Our office has been so clear on this, I don’t know how else to say it. We wanted to present a full picture of the energy landscape at the same time. Permit not contingent on fund. Fund not contingent on solar settlement. etc. #ncpol #ncga
— Sadie Weiner (@sadieweiner) November 20, 2019
Hmmmm. Well, then what is this email from senior Cooper adviser Ken Eudy to Sadie Weiner laying out a timeline for locking down solar deals BEFORE final approval, including messaging meetings to get Democrats all the same talking points, and even cautioning that the governor is worried about how word of the slush fund and solar deals “will get out”?
The tens of millions in that slush fund were going to be dispersed by the governor to a frenzy of economic developers doing lucrative deals with solar companies and other developers while dressing it all in environmental mitigation clothing like “carbon-offsetting measures.” In the end though, having $58 million to shower on cronies, donors, and voters in eastern North Carolina, with no legislative oversight, all the while getting key political allies sweetheart deals, would be quite a political benefit.

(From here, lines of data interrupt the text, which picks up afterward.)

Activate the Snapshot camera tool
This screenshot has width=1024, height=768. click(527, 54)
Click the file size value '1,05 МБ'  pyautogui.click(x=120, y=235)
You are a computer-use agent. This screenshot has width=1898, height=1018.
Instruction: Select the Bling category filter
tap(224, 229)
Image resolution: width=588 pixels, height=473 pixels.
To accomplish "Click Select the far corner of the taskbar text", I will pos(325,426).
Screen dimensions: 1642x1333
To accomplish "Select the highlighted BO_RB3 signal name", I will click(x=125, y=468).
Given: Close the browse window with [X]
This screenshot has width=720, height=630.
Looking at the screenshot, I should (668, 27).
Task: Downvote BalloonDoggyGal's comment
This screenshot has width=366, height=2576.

Of the report, Cooper’s mouthpiece Ford Porter said:
“Legislative Republicans are mired in deep ethical problems and they’ve lied to the public, the courts and their own colleagues and you can’t trust a word they say about anything, much less the Atlantic Coast Pipeline. Governor Cooper has worked to bring economic prosperity to rural North Carolina, and these fake Republican attacks aren’t backed up by facts or reality.”
The texts and emails seem to suggest otherwise. They suggest Governor Cooper has worked to secure only crony deals in eastern North Carolina, by abusing the influence of his office, that in the end would have done little to alleviate the impediments to prosperity represented by Cooper’s own policies. Instead they would have lined some developer pockets, pacified some solar goons, and provide endless ribbons for Cooper to cut.
Porter, spinning Cooper as a boy scout and the Republicans as lunatics, points out that the report says the governor did not benefit. Well, Porter is right, the governor did not benefit…BECAUSE HE GOT CAUGHT. The slush fund MOU was exposed, the legislature asserted its proper authority, and the scheme was stopped, and the investigations began; just because they weren’t able to follow through doesn’t mean they did nothing wrong.
Can you imagine, “Excuse me judge, while I did take those hostages to gain access to the bank vault, I did not benefit from it because the police arrived too soon. I plead not guilty.”
This is Quid Pro Quo Cooper’s defense. You buying it?